My university dissertation had been on the Taliban and Afghanistan, and I fancied myself as a bit of an expert, a notion that was short-lived. Undeterred by how little I knew about the country, I boarded a local bus and headed up to the northern city of Mazar-e-Sharif. It should have taken around eight hours, but the Salang tunnel, a marvel of Russian engineering, was closed for repairs and the journey actually lasted more than thirty hours. We spent the night on a mountain pass: the driver had fallen asleep at the wheel and only my screams kept us from veering off the road to almost certain death. And there was, so the rumour went, the likelihood of a bandit attack just ahead.
There is a beauty
to the country
that is hard
It was, despite the danger, a remarkably beautiful journey. The bus drove along narrow dirt tracks, with valleys dropping below on one side, while on the other mountains soared. We stopped along the way in small teahouses that appeared unchanged for centuries. We feasted on kebab – the most delicious, I remember, were minced lamb mixed with tomatoes – all washed down with sweet green tea.
In Mazar I stayed in the most basic of hotels and fell into a sewage ditch while walking at night. Aside from that, it was a pleasant stay. I wandered around the beautiful blue mosque, drank banana milkshakes and found an Indian restaurant. I also persuaded the Turkish consulate to give me a letter with permission to drive through the Salang on the return journey. The engineering works on the tunnel were being carried out by a Turkish firm. I sailed back to Kabul. It was just as well, the thought of another 30-hour journey filled me with dread.
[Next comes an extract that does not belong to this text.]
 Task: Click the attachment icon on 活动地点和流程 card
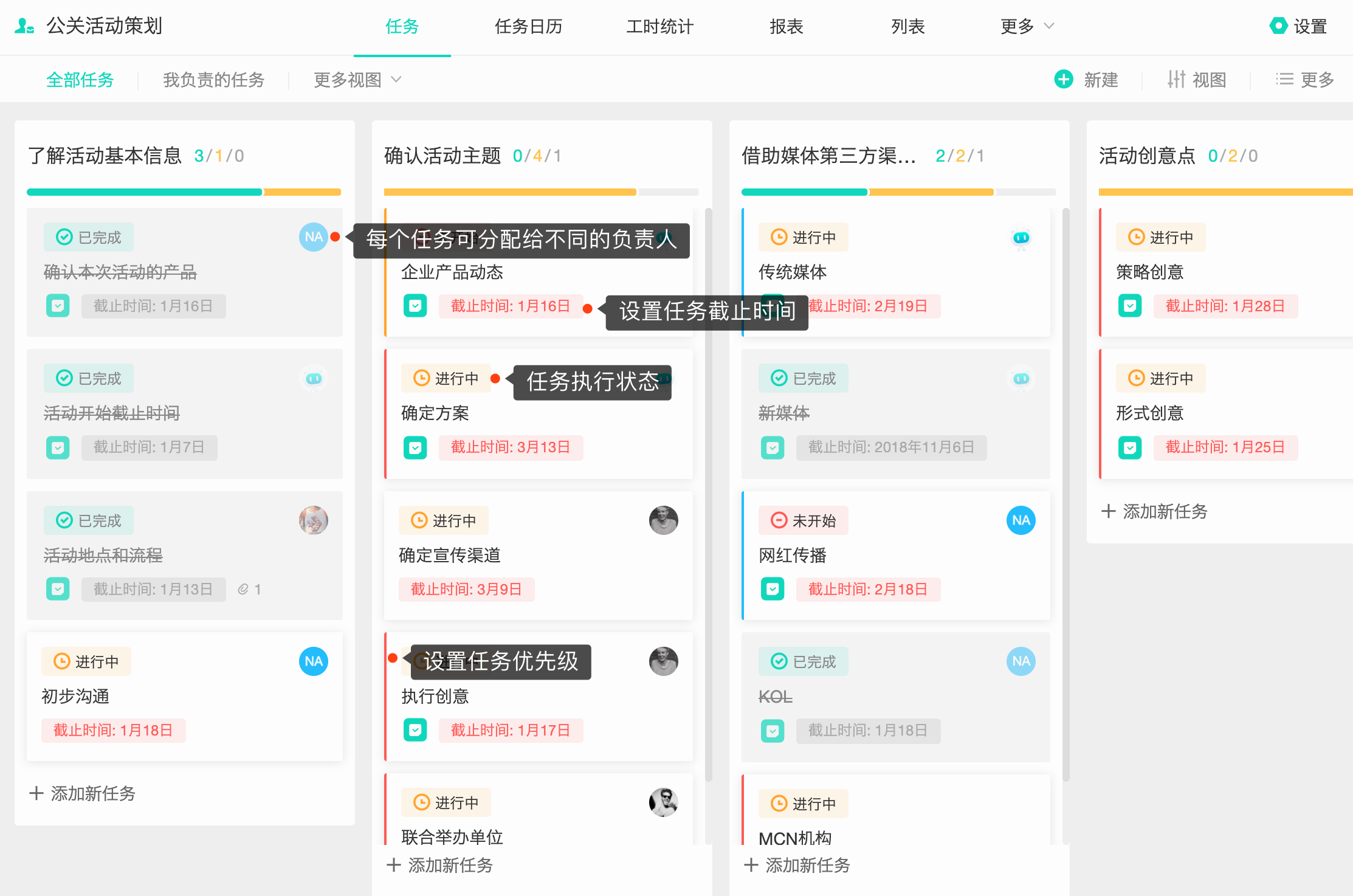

I left Afghanistan a month later, no closer to my dream of becoming a foreign correspondent but in love with the country. I knew I had to return. Fast-forward to August 2005. I lived full-time in the country from then until September 2007 and during my time there I realised my dream of being a reporter. I wrote for The Times and Sunday Times and had more adventures than I care to remember. I was caught in ambushes while with British soldiers, survived a roadside bomb attack while with Canadian troops, and was chased by a mob who wanted to skin me alive. I was also given countless cups of tea, invited into numerous homes, hiked with yaks, and saw some of the most beautiful countryside and mountain ranges of my life. I met some of the warmest people and encountered a level of pride and generosity, despite abject poverty, I had never before experienced. In short, like so many before me, Afghanistan had captivated me. There is a beauty to the country that is hard to describe.
During my time there I watched conditions disintegrate as the Taliban increased their control and gained a foothold in much of the countryside south of Kabul. Drug production soared and the number of casualties among soldiers and civilians soared.
It was a tragedy for which I was largely unprepared. When I first visited Afghanistan, it had so much hope and potential. When I left, I felt the country and its people had been badly let down by the international community. My involvement in Afghanistan has continued. During 2008 and 2009 I followed and filmed the Afghan cricket team as they tried to make it to the World Cup. Out Of The Ashes is the documentary of their remarkable and touching journey. Clearly a national trait!